A Creative Vision and Loving Tribute

Ending up back where you started can feel like a step in the wrong direction, but returning to your roots is often just a different way of moving forward in life. Connor Parkhurst ’16 found himself back in his hometown of Peoria after experiencing a sudden loss, but this unexpected change in life eventually brought him a renewed opportunity to finish his education and discover the future that was waiting at home for him.

Growing up with more than 15 aunts and uncles meant that Parkhurst was encouraged from a young age to find his own identity amidst a very large family. He began seeing what his passions in life were through creativity and expression.  He said, “My family was always full of very creative and supportive people, but it was because of my cousin Michael that I fell in love with filmmaking.” Together, their passion for storytelling flourished throughout their adolescence and soon became a professional aspiration for Parkhurst.

When it was time to consider colleges, both cousins explored film school options, and Parkhurst enrolled at Southern Illinois University. However, his ambition wouldn’t let him stay put for long. After writing and directing a film that was voted best in class by his peers, Parkhurst took a gamble on himself and withdrew from school to chase his dreams in full force. “I thought of the filmmakers I loved, and they all had stories about dropping out of college,” he laughed, “but I truly did look at the industry and formulate a plan to use and build my skillset.”

Soon, he was on his way to the film industry capital: Los Angeles.
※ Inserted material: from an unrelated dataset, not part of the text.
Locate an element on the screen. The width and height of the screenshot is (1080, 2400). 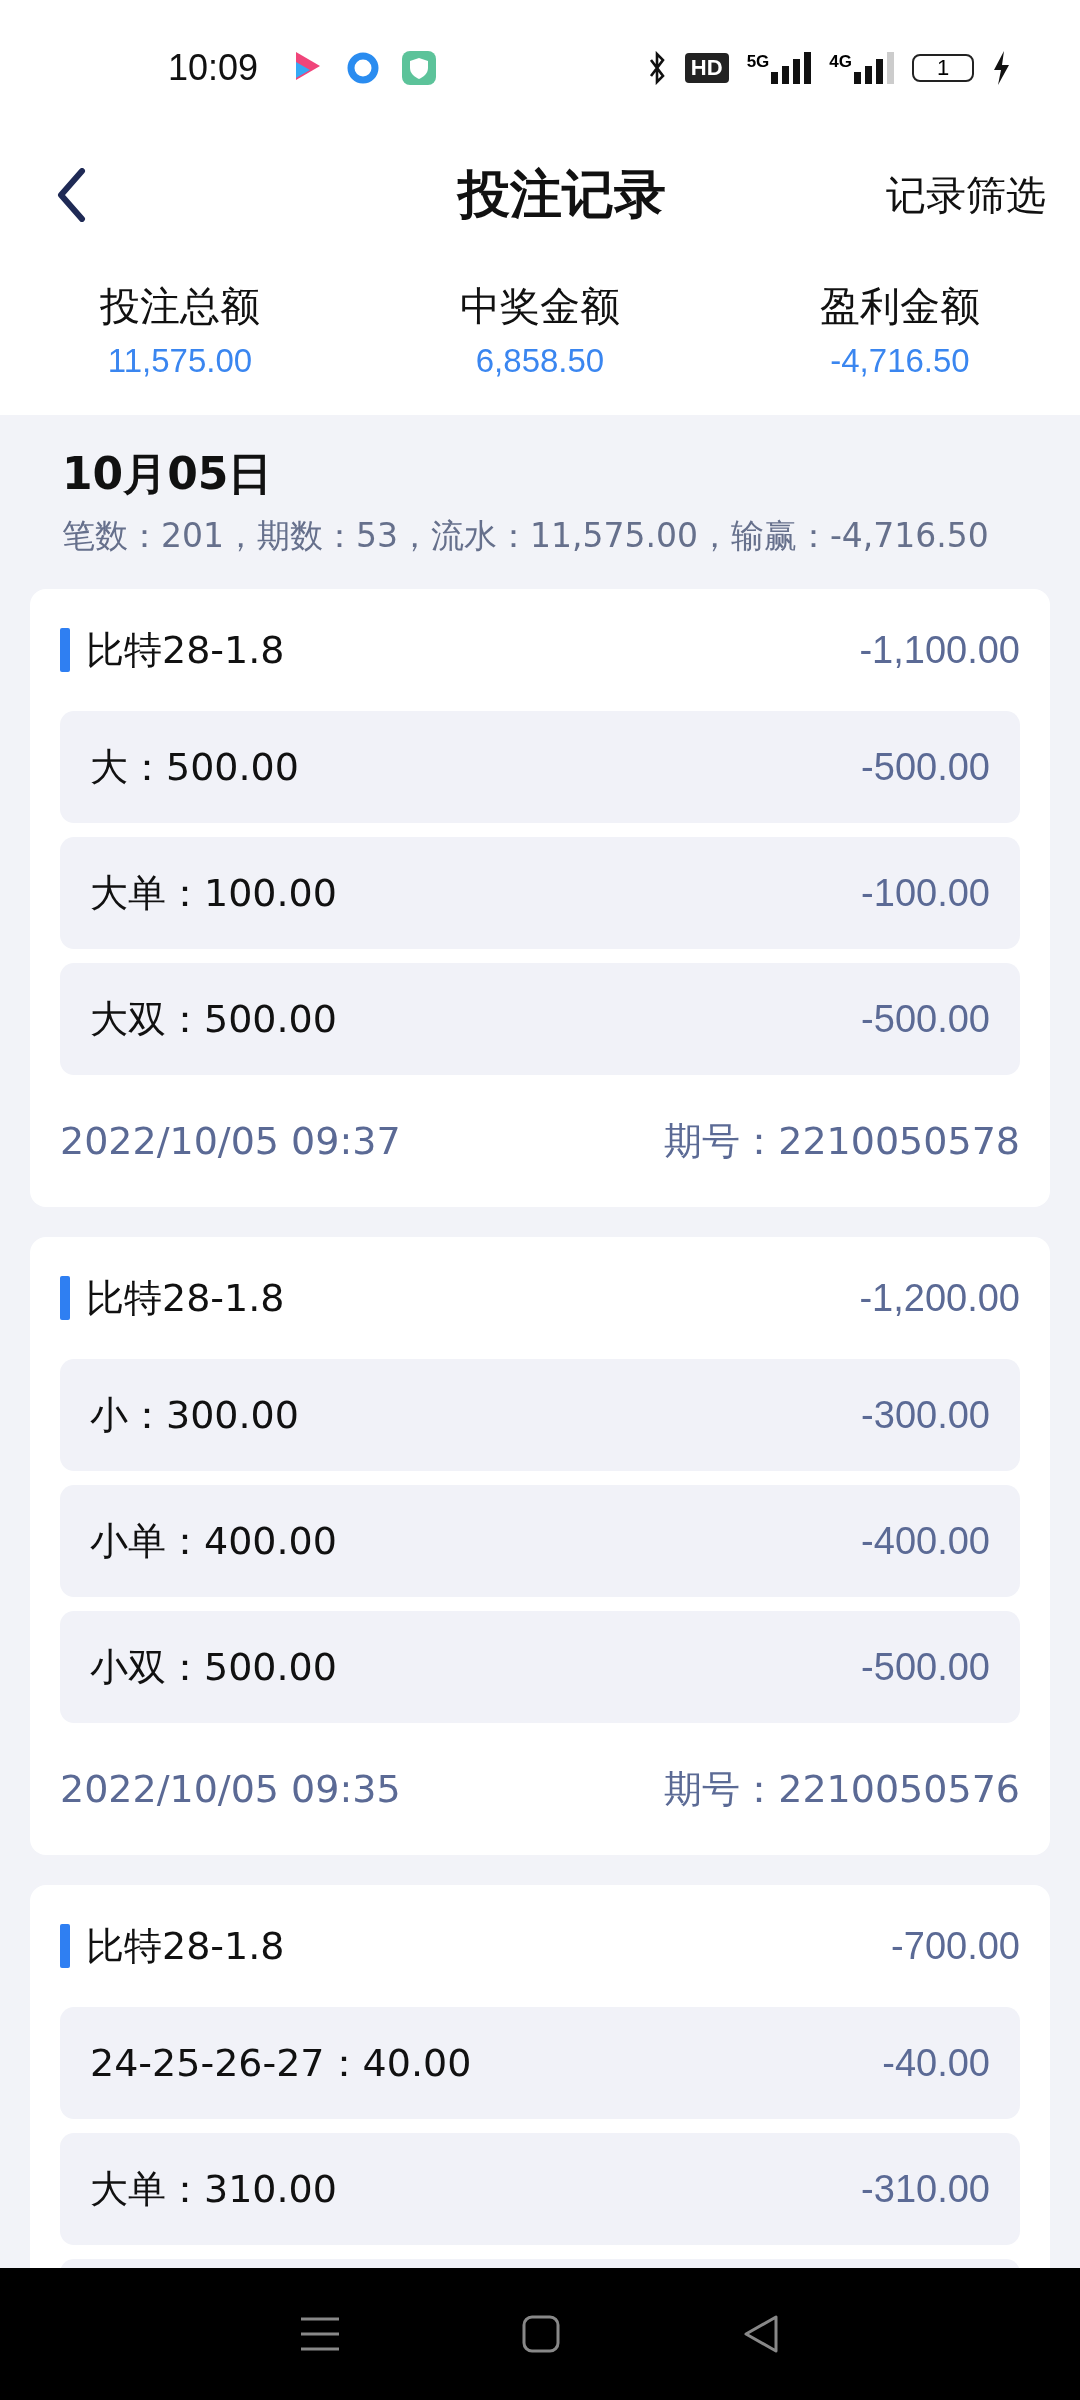
bet-label: 大：500.00 is located at coordinates (194, 767).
He spent the next year expanding his skillset and sharing his west coast escapades with Michael. “I would always update him on what I was doing,” he recounted, “but he was battling difficult mental health issues that I was unaware of.” Sadly, these personal struggles resulted in Michael taking his own life. When Parkhurst received the heartbreaking news he decided to come home.

“I was completely lost and kept wondering what to do next,” Parkhurst said. He began to heal and find himself again after choosing to return to school. “I decided to finish my bachelor degree, and Bradley was the answer because it was a close comfort for me.”
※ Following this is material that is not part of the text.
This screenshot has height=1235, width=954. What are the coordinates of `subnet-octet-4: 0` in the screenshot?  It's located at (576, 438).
The journey wasn’t easy as Parkhurst experienced moments of self-doubt, but he was re-assured and supported at Bradley. “I felt so lost, but the teachers at Bradley care,” he said.They saw what I wanted to do and helped shape who I am today.” More than just a degree, his time at Bradley paved the path to his next step forward.
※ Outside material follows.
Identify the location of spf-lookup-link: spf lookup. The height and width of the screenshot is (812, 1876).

“During my senior year I started my own company,” he said, “and the whole time I kept thinking of Michael and how I could keep his memory alive.” His cousin’s legacy took on new meaning when he named his new venture Hoop House Creative, after Michael’s volunteer work building garden spaces with Peoria’s Southside Mission.

Like the plants that thrive in these nurseries, Hoop House Creative provided fertile ground for Parkhurst’s passions to take root and blossom. The company provides photography and videography services with a penchant for rich visual storytelling. His determination created something that not only allowed him to live his dreams, but also bring Michael along for the ride as Hoop House continues to grow.